▸ EXERCISE TEXT:
╔══

A £1 MILLION drive to improve patients’ access to GPs has been unveiled by health secretary Alex Neil.
The current 48-hour target “can be an issue” and some people were unable to get prompt appointments, he told MSPs at Holyrood yesterday.
A wider review of the health service will be undertaken and backed by £1m to test different models of primary care.
He also outlined his ambition for a new Scottish GPs’ contract to improve overall care.
“I am asking my officials to work with the British Medical Association [BMA] to undertake a review of access across all GP practices in Scotland to develop an action plan to address issues that arise from that review,” Mr Neil said.
“But this is just the first stage. My clear ambition is for a new Scottish GP contract so that GPs get the time to do what they really need and want to do, which is work with individuals to ensure that their medical care is right for them, for their family and carers and for their local environment.”
Dr Alan McDevitt, chairman of the BMA’s Scottish general practitioners committee, said additional resources were needed to meet the government’s ambitions.
“General practice is facing immediate pressures: a rising population and growing list sizes, increased complexity of care and an ageing population,” he said in a statement following Mr Neil’s announcement to parliament.
“However, at the same time, general practice is working at maximum capacity, workload is rising and funding is falling.
“These are difficult challenges and I am pleased that the Scottish Government is working with us to try to identify solutions that could improve access without compromising quality or safety of care.

╚══

▸ TASK STATEMENT: Continue the news report on Alex Neil's £1 million plan to improve access to GPs, picking up after its last sentence.

▸ LISTED ENTRIES:
╔══

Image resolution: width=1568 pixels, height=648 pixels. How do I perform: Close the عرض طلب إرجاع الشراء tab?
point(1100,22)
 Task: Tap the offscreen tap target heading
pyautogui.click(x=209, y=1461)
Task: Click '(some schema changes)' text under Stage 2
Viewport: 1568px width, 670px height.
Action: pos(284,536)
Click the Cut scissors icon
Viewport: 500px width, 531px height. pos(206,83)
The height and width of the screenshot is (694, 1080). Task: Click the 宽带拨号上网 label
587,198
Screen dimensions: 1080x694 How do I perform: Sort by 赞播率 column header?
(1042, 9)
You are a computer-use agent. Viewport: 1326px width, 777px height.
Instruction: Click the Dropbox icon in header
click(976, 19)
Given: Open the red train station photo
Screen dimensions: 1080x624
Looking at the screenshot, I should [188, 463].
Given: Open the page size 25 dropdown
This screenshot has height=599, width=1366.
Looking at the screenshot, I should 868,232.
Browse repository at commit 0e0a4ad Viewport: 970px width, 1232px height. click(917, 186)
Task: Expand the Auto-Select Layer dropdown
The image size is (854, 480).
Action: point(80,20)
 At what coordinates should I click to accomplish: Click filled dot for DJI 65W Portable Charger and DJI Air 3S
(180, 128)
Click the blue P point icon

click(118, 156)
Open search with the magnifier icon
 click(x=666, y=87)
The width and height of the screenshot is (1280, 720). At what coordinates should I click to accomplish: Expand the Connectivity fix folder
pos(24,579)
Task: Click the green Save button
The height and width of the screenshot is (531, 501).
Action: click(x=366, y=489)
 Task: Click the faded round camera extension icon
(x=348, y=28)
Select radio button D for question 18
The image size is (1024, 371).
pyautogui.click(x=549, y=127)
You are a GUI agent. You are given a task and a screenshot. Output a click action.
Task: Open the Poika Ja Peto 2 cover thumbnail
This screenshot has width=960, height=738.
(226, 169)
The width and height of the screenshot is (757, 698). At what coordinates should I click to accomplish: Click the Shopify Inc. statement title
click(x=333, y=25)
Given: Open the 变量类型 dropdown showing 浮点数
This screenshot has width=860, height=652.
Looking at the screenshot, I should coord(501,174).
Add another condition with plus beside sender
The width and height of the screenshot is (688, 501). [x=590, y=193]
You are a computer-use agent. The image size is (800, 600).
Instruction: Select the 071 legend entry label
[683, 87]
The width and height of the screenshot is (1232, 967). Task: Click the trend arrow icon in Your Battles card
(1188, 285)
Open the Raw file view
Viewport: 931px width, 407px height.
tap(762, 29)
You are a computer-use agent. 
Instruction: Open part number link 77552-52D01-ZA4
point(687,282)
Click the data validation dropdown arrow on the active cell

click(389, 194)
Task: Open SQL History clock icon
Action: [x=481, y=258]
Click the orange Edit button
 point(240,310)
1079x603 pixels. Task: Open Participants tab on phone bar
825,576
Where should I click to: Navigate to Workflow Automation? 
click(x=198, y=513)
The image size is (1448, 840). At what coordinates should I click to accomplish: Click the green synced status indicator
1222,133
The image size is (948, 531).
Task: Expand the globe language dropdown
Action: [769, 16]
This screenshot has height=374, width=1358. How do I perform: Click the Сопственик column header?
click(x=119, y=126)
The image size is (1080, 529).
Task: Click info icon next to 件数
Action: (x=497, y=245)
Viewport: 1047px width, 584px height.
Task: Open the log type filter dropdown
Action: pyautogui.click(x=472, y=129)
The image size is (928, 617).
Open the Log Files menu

╚══

▸ YOUR RESPONSE:
“Without additional resources to increase the capacity of general practice, it will be almost impossible to achieve the Government’s vision for the NHS in Scotland.
“We welcome the Cabinet secretary’s commitment today to reduce bureaucracy for GPs in order to allow them to spend more time with their patients and I hope that we can take forward discussions to make this commitment a reality for GPs in Scotland.”
Labour MSP Neil Findlay broadly welcomed the Scottish Government’s intention and asked for a focus on appointment systems.
“In some practices, people have to go in and take a ticket as though they are buying some sausages from the butcher’s, and sit there all day holding their ticket until they’re called,” he said.
“I think we have to move on from that in this day and age.”
Conservative MSP Dr Nanette Milne, a former hospital anaesthetist, also raised concerns about people’s access to GPs.
Dr Milne said she was pleased the health secretary was taking the issue seriously by looking at what could be done to improve accessibility.
“I am very concerned, and this is a personal concern, that many practices now close down at lunchtime on Wednesdays so they can concentrate on staff training, and for several days at a time over public holidays such as Christmas and New Year,” she said.
GP training was previously carried out after hours and staff shared holiday duties on a rota basis, Dr Milne told MSPs.
“While I think NHS 24 by and large cover these periods well, the new system has certainly not improved patients’ accessibility to their GPs,” she said.